» **WORK INSTRUCTIONS**:
Below this line is a set of entries; quote exactly the lines from the line that contains "935x529 pixels." to the line that contains "Switch to the Farbkorrektur", both lines included.

» **EXTRACTED INFORMATION**:
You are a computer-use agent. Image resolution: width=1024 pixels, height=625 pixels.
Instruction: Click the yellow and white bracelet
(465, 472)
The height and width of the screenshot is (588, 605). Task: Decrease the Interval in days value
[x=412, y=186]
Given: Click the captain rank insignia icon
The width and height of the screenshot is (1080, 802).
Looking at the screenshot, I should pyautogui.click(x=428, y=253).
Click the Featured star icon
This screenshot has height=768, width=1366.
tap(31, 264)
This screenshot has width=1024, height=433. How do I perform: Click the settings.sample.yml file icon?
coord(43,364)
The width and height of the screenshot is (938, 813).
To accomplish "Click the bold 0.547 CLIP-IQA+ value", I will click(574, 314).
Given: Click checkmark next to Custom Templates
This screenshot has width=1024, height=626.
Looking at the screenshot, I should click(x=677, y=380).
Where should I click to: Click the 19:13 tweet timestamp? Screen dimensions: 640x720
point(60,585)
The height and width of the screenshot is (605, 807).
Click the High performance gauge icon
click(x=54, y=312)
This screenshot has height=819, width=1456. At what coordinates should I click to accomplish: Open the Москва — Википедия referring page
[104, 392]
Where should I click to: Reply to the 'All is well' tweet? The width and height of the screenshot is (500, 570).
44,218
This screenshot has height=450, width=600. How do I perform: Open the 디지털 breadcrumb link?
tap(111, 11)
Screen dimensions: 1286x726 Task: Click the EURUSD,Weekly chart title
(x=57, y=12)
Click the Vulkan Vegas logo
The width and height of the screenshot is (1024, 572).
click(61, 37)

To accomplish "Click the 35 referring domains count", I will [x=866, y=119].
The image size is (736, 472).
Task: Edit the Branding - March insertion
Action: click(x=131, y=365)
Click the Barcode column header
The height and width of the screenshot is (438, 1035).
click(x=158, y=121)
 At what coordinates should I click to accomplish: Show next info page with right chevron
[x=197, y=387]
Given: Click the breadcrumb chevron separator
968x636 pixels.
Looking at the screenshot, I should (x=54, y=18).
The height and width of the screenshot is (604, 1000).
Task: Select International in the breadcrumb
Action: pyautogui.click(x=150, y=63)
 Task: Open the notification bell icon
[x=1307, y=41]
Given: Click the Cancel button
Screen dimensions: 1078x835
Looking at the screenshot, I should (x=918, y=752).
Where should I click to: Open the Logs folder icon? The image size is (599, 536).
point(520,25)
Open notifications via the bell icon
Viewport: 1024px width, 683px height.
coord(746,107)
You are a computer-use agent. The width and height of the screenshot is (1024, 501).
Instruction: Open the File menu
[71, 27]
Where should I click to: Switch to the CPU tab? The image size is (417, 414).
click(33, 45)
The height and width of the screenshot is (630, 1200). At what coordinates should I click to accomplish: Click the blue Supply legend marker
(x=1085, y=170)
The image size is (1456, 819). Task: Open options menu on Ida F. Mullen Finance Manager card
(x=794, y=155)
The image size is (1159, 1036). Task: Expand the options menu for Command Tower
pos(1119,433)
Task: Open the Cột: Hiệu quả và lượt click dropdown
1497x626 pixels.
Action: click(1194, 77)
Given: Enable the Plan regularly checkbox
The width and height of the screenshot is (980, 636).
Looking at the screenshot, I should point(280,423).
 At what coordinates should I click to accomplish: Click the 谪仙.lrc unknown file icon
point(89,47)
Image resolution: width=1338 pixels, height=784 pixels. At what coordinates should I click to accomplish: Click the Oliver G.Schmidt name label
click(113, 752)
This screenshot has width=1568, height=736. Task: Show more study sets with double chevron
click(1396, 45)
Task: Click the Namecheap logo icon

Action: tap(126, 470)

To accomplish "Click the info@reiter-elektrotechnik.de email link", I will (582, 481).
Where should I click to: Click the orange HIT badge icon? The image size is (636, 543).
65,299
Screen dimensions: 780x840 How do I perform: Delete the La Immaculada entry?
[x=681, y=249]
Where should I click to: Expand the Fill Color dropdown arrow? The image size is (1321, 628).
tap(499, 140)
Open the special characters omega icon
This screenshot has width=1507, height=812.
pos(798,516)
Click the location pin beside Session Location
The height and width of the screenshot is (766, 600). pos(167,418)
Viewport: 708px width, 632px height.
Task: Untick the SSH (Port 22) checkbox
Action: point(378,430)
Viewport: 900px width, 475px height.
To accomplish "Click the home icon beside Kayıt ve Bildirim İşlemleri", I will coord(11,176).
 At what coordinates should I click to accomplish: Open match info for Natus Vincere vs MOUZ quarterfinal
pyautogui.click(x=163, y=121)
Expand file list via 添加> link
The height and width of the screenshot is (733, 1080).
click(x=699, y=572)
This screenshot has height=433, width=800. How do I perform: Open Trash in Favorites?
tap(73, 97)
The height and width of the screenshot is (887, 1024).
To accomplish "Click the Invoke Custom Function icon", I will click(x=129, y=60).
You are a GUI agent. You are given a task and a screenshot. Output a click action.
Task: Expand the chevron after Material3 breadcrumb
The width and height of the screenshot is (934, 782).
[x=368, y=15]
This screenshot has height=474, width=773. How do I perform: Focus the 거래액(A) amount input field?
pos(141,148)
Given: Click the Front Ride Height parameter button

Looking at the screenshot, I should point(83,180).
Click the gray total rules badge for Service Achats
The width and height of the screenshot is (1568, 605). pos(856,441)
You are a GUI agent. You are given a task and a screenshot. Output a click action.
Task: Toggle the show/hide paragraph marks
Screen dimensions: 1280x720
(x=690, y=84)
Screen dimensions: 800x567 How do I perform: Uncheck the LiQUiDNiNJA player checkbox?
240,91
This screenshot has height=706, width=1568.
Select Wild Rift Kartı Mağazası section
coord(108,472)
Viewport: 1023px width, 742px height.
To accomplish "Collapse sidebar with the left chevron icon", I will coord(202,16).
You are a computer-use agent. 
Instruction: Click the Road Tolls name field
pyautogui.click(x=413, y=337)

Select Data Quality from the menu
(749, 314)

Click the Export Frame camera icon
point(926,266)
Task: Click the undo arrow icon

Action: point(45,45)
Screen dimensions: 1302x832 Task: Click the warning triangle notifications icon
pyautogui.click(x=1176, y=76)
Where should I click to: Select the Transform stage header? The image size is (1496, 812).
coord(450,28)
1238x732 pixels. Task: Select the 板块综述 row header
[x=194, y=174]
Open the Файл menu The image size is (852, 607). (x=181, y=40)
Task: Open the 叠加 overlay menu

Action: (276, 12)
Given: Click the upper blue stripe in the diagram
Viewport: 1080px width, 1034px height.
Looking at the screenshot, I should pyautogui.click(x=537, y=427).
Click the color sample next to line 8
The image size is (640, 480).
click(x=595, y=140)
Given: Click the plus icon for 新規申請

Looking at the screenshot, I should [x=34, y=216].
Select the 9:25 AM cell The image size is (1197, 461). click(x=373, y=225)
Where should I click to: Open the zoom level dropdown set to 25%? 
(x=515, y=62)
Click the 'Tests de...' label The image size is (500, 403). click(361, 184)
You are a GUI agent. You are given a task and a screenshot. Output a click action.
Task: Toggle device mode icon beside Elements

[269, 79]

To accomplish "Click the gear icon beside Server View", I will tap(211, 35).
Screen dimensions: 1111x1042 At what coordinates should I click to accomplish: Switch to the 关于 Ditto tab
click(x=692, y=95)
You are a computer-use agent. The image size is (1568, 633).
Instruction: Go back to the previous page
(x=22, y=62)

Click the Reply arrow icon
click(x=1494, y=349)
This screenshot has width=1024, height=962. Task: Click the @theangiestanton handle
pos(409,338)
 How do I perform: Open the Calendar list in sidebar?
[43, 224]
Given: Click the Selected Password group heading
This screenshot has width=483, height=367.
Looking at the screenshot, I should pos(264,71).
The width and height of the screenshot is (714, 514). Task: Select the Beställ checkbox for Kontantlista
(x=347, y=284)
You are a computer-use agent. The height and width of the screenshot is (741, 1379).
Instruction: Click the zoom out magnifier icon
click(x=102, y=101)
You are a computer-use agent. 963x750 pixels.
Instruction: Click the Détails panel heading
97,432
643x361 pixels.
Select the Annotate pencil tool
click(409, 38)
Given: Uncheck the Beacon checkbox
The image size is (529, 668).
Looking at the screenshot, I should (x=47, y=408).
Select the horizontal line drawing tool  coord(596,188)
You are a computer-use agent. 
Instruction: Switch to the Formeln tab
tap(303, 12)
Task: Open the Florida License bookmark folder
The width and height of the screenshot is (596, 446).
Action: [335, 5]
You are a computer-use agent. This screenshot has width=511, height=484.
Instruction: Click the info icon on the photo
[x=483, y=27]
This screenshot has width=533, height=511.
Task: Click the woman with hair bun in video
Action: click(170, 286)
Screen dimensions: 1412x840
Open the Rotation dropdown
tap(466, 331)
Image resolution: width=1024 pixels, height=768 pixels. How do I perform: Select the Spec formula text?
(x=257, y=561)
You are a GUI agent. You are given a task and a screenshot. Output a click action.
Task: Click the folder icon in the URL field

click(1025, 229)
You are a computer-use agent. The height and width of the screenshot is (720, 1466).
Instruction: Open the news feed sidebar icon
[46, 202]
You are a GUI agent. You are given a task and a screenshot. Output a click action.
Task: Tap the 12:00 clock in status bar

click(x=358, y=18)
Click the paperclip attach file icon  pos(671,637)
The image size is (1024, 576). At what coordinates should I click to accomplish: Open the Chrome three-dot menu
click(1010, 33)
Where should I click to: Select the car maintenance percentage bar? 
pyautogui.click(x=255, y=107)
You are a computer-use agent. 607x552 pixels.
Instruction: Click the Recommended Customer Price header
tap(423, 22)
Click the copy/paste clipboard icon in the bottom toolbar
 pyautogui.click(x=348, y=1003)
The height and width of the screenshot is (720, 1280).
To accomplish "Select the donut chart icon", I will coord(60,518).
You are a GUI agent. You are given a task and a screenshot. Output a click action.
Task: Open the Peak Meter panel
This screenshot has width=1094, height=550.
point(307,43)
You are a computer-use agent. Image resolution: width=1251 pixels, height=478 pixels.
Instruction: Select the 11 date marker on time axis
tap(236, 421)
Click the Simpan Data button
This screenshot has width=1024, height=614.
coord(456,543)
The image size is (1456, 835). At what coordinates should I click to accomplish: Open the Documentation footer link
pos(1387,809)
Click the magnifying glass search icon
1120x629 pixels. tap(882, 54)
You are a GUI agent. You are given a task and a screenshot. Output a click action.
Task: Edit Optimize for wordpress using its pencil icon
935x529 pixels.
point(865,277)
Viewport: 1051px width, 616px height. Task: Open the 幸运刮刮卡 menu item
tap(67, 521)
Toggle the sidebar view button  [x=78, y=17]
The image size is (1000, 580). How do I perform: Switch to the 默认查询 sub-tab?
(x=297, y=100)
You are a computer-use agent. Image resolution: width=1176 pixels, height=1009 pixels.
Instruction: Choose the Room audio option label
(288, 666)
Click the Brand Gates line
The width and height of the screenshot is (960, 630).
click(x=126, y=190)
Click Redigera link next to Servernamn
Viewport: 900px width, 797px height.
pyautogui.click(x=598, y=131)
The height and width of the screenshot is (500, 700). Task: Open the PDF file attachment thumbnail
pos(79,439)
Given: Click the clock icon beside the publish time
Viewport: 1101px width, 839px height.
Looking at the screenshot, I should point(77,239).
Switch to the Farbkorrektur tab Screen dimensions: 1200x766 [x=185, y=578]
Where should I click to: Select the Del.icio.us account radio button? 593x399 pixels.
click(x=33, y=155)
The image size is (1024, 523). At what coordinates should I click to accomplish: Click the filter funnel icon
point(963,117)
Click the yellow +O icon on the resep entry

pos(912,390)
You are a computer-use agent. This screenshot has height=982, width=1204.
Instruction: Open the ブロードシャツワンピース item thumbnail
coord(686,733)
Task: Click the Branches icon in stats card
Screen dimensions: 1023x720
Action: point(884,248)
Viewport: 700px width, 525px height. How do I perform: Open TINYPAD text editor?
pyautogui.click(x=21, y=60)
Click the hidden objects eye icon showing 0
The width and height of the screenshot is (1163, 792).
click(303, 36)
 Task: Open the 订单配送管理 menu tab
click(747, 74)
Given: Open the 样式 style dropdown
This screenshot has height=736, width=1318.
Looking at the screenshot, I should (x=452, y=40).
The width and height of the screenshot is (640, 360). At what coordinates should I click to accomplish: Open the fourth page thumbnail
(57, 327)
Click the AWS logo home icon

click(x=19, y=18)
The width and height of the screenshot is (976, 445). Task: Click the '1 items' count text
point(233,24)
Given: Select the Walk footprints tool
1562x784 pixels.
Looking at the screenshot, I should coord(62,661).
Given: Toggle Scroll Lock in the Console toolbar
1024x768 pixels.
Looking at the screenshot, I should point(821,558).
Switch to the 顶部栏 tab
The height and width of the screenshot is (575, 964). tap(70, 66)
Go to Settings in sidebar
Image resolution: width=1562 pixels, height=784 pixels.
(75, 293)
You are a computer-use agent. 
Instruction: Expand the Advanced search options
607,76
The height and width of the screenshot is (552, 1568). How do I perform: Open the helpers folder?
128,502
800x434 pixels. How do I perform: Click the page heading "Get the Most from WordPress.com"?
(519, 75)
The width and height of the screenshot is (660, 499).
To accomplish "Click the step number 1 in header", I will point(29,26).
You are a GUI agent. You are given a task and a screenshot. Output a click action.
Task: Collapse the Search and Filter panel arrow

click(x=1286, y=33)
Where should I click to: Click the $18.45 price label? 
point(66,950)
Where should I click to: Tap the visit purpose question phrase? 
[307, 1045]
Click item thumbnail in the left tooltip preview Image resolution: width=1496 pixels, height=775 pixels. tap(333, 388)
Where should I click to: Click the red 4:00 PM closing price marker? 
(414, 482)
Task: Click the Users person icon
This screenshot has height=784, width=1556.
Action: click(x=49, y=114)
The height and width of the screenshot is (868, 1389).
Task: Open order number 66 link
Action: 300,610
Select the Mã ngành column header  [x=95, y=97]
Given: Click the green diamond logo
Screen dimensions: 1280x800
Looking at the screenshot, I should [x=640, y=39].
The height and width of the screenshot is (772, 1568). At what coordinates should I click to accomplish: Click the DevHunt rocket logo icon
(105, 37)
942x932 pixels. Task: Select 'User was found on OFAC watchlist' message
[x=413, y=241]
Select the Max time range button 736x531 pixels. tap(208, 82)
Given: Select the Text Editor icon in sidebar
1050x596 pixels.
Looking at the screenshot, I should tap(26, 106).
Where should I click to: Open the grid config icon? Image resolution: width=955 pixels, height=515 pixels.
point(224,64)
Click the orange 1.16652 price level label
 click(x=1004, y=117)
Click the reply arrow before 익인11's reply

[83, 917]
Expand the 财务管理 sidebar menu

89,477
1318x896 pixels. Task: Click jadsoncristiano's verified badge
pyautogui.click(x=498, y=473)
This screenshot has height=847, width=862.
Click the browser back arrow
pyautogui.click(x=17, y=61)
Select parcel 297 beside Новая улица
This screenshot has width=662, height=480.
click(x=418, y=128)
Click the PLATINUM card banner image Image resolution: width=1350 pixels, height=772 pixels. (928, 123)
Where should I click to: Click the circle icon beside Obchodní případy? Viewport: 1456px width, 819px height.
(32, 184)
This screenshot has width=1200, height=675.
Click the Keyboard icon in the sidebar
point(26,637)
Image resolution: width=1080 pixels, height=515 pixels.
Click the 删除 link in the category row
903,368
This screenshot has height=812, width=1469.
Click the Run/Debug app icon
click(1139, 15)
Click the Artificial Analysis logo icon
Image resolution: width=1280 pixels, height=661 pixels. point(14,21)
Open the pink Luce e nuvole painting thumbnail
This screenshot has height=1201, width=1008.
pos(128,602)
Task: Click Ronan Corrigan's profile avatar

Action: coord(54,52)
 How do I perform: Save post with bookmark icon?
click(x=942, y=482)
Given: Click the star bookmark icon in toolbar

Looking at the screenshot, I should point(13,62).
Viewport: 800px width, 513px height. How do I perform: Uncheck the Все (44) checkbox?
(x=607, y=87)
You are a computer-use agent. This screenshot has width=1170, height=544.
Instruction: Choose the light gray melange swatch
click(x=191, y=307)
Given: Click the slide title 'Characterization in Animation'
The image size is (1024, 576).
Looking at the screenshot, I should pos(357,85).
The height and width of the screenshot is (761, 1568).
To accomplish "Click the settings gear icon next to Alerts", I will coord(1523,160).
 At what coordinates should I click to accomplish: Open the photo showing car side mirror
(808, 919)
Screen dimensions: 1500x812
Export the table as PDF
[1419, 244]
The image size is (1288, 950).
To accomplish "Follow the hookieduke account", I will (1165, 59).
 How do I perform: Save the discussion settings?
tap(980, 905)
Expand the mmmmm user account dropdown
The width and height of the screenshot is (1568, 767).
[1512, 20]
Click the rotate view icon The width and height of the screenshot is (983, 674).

» **TASK SOLUTION**:
935x529 pixels.
point(865,277)
Viewport: 1051px width, 616px height. Task: Open the 幸运刮刮卡 menu item
tap(67, 521)
Toggle the sidebar view button  [x=78, y=17]
The image size is (1000, 580). How do I perform: Switch to the 默认查询 sub-tab?
(x=297, y=100)
You are a computer-use agent. Image resolution: width=1176 pixels, height=1009 pixels.
Instruction: Choose the Room audio option label
(288, 666)
Click the Brand Gates line
The width and height of the screenshot is (960, 630).
click(x=126, y=190)
Click Redigera link next to Servernamn
Viewport: 900px width, 797px height.
pyautogui.click(x=598, y=131)
The height and width of the screenshot is (500, 700). Task: Open the PDF file attachment thumbnail
pos(79,439)
Given: Click the clock icon beside the publish time
Viewport: 1101px width, 839px height.
Looking at the screenshot, I should point(77,239).
Switch to the Farbkorrektur tab Screen dimensions: 1200x766 [x=185, y=578]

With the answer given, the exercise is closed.